You’ve mentioned that recording the voiceover for Paul Thomas Anderson’s movie Inherent Vice felt similar to recording a song. How did the timeline for that project fit in with this album, and did anything carry over to this record from the experience of filming and recording the voiceover?

I had done all of my recording of the record before I did the movie, I think I[’d] started the mixing process. So from a writing or arrangement perspective, there wasn’t any crossover. It’s possible that the idea of a complete verisimilitude…I’ll say this about all Paul Thomas Anderson films: They each inhabit purely different worlds. You can always recognize his movies as his movies, but the air smells different, the ground feels different underfoot, the quality of the light is different, it feels like they are just completely separate from each other. You look up Inherent Vice next to Boogie Nights; the time period is fairly similar, at least approximate, and those two films look and feel completely different. So, I was definitely thinking about that idea when I was mixing the record.

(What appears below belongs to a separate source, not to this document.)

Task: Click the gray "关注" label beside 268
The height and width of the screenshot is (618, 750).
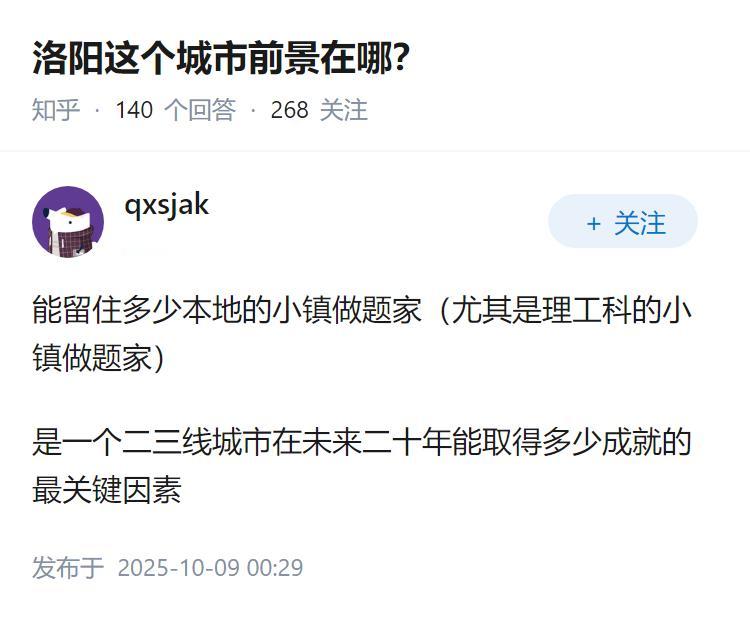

There was some crossover there, in the sense that I wanted each world that each song occupied to feel different.

Why do you think you’re drawn to the kinds of motifs and references that populate your work?

Oh man, I don’t know. Why do we like what we like?

Right.

You know? Why do I hate bananas?

Good point.

Whatever that aesthetic impulse is, it’s similar to following your nose to the scent that smells good or eating a dish that tastes good. You just go in the direction that gives your particular brain gratification.

When you did Inherent Vice, what did you learn about acting as a newcomer, and as a newcomer to a project that already had so much prestige and attention?

Regardless of how massive a fan I am of Paul’s work—he’s my favorite director—but even keeping that in mind, I never would have said yes if he wasn’t my friend. I would have been much too scared of embarrassing myself. Depressingly, some of what I learned didn’t happen until I was watching myself on camera. Watching the finished film, there are so many things I see where I’m like, Oh, God, why am I doing that right now? Don’t do that! I want a do-over! which happened more with the on-camera stuff.

The voiceover I feel really good about, I had more of a clear direction, but I’m really scared of cameras. I get spooked and I get that feeling of walking across the high school cafeteria with your tray and all eyes on you—terror. I thought that the key was going to be forgetting that the camera was there, but actually it wasn’t. It was about this relationship and trust that was being built with Paul and with the DP. It stopped being about ignoring the camera and started being more about feeling like when I’m improvising music with someone and sitting and listening really carefully and playing off what they’re doing and they’re playing off what I’m doing; it starts feeling like an organism in some way. I really didn’t learn that until the music video [Paul Thomas Anderson directed], which was a kind of acting, in a way. I would have loved to take that and reapply it to the movie so I wouldn’t be mortified every time I see myself on camera.

This is the first album cover that didn’t have a portrait of you on it, and I’m interested in what motivated that.

I’ve always claimed, in the past, that my album covers are portraits of the narrator of the record. The narrator of the record is me, usually, but a me with certain aspects really concentrated or exaggerated. Other aspects [are] removed because they’re not relevant to the record. It’s a stylized version of me every time, and then usually that narrator is also housed within some framework that hints or points toward the vibe, the mood, and the feel of the record. This album cover is no different.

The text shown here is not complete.